NASA has just given an update on the status of Artemis II and the Artemis program in general. NASA administrator Jared Isaacman has announced that the whole program is getting a focus shift. Instead of launching several years apart, the plan will be to launch the Artemis missions with a cadence of 10 months.
Artemis III will launch next year, and it will no longer land on the Moon. It will meet either or both the SpaceX Starship or Blue Origin's Blue Moon, the two possible lunar landers, in low-Earth orbit where mission-critical tests will be carried out, including of the new extravehicular activity spacesuits.
All of that going well, we will then see the Moon landing just months later, ideally with two launches in just one year. According to the proposal, Artemis IV and Artemis V will both attempt launch within 2028. However, there are many uncertainties in the lunar landers as they are yet to be fully tested – not just on the Moon, but even in space.

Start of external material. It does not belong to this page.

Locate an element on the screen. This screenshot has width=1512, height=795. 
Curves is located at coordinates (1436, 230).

Isaacman avoided answering what the future holds for the Lunar Gateway, the space station that will orbit the Moon. The European Space Agency, NASA's partner in the Artemis Program, declared that they will continue to focus on it back in November 2025.

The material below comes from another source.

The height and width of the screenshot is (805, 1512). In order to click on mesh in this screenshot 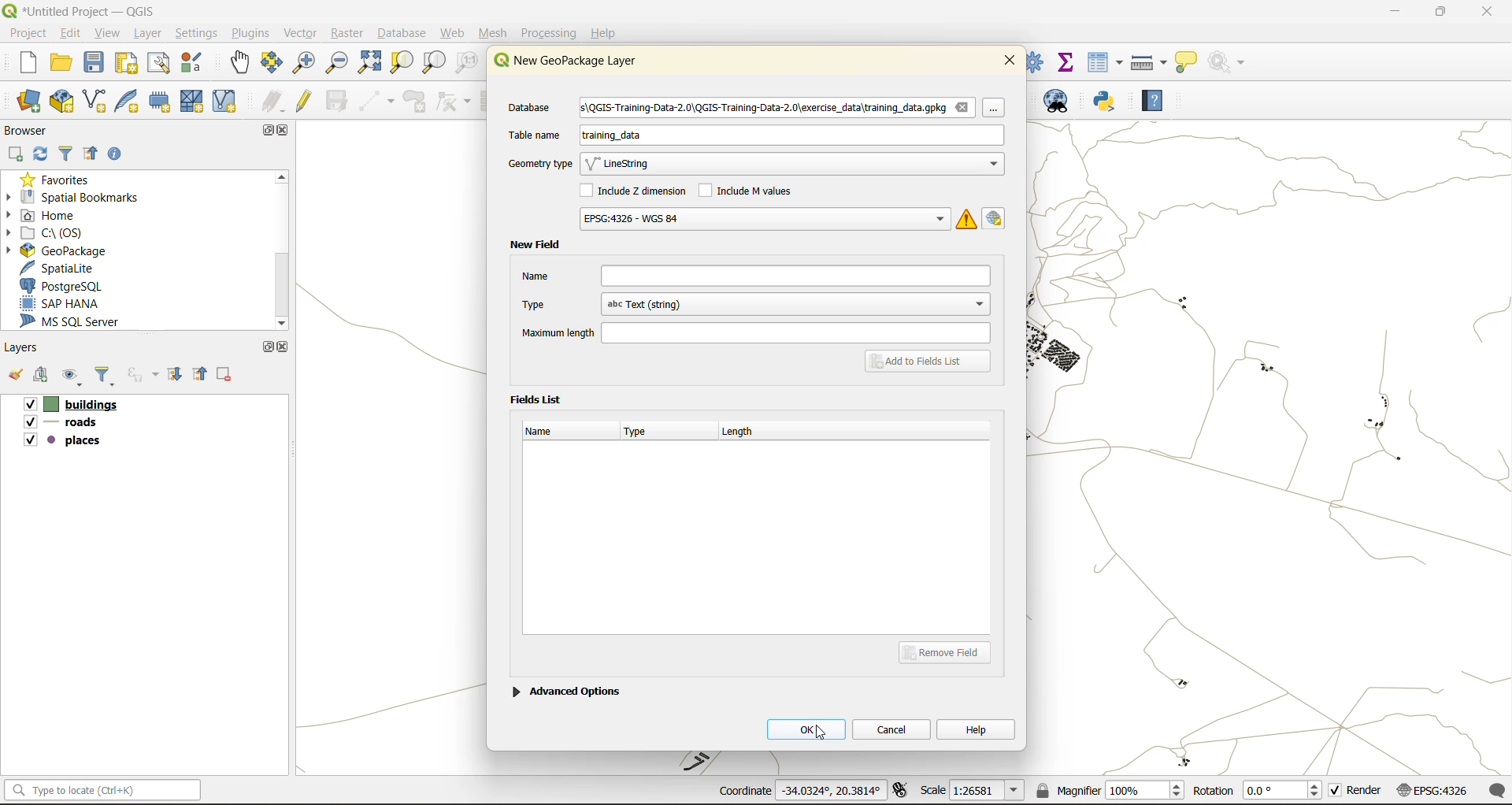, I will do `click(494, 33)`.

Before getting to the future of the Artemis program, Artemis II needs to fly. Acting Associate Administrator Lori Glaze confirmed that the NASA team is working hard to fix the issues, and the goal is still to launch the rocket during the April launch window. The dates are April 1, 3, 4, 5, and 6.
What has happened to Artemis II so far?
The rocket, the most powerful NASA has ever built, was rolled from the Vehicle Assembly Building (VAB) towards the launch pad in January, ahead of the first wet dress rehearsal. This is where Artemis II was fueled up, and the team acted out almost all phases of launch, but not the launch itself. It took place on February 2.
The goal was then to launch a few days later, but during this rehearsal, there were several fueling issues as well as a loose valve. Launch was pushed to at least March, and a second wet dress rehearsal took place on February 19.
The second rehearsal was a great success, having fixed all the issues that had appeared in the first one. The data was so good at first that the four astronauts of the crew – NASA’s Reid Wiseman, Victor Glover, and Christina Koch, and Canadian Space Agency’s Jeremy Hansen – went into quarantine on February 20. A few hours later, in the early morning of February 21, the team observed an interruption in the flow of helium in the upper stage engine. This is used to keep the correct environmental conditions in that portion of the rocket, which raised some alarms.
Artemis I also had a helium-related delay, so the team also reviewed the data from the previous mission, which was uncrewed, and made the decision to bring the whole rocket back to the VAB for a fix. The four astronauts left quarantine on the night of February 21.
Artemis II is the first crewed mission of the Artemis Program. It is a 10-day mission around the Moon, and will see the four astronauts traveling farther and faster than any human before... and in a spacecraft that's smaller than you might expect! The four crewmembers will see areas of the far side of the Moon that no human has seen before, and help massively with the future strategy of a human return to the surface of the Moon.